# Your objective
Convert the records starting with the line that contains "You are a GUI" and going on through the line that contains "pos(223,53)" into a JSON list of strings, one string per line, skipping blank lines. Leave the pictures out.

# Task data
____
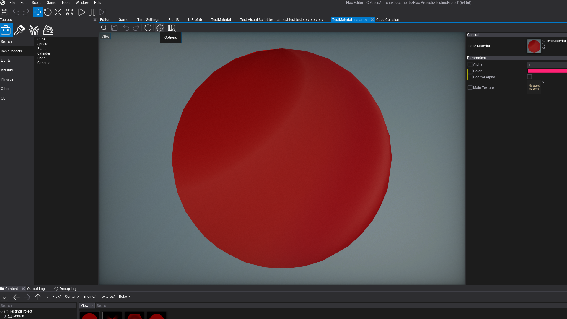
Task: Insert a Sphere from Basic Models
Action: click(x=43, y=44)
____
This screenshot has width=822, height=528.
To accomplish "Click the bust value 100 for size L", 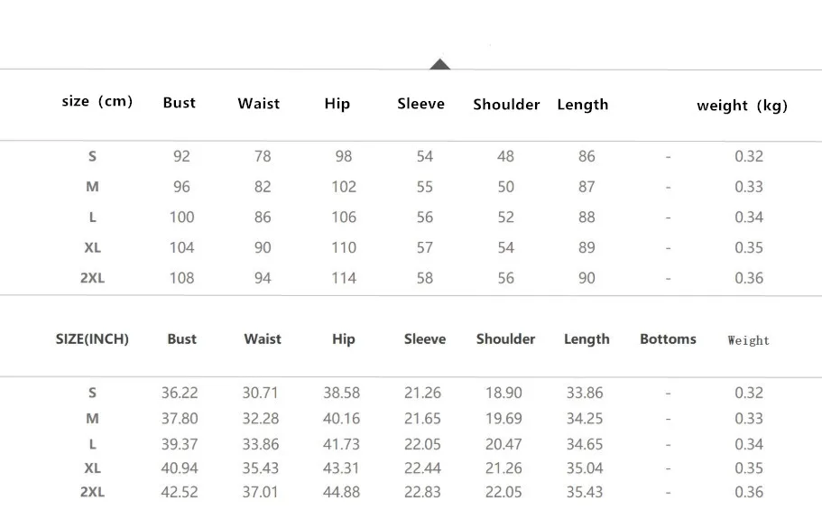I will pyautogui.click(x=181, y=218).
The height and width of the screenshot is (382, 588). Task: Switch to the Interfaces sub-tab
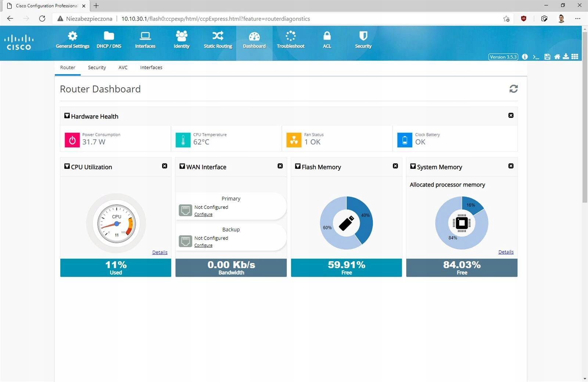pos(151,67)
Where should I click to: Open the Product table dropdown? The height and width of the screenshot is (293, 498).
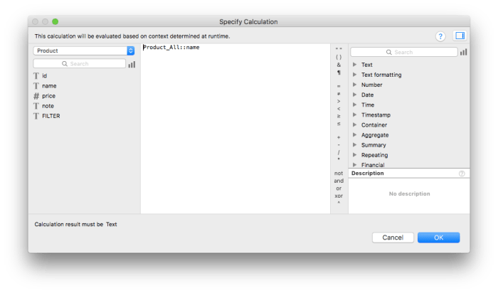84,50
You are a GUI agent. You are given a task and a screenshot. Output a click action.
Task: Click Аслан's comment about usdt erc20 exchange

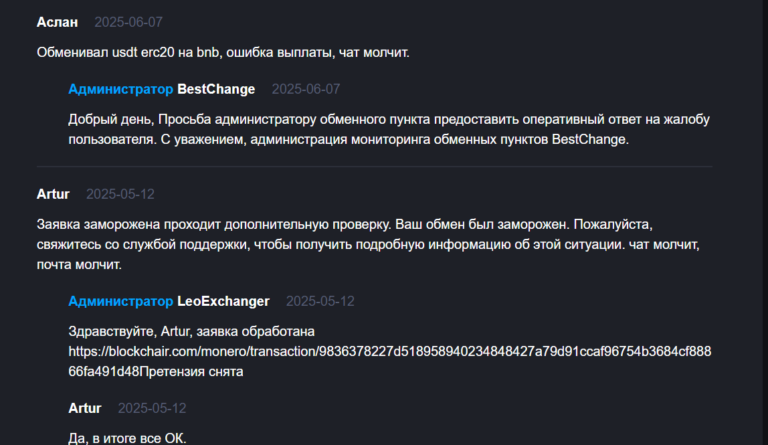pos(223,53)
____
# Answer below
[
  "You are a GUI agent. You are given a task and a screenshot. Output a click action.",
  "Task: Click Аслан's comment about usdt erc20 exchange",
  "pos(223,53)"
]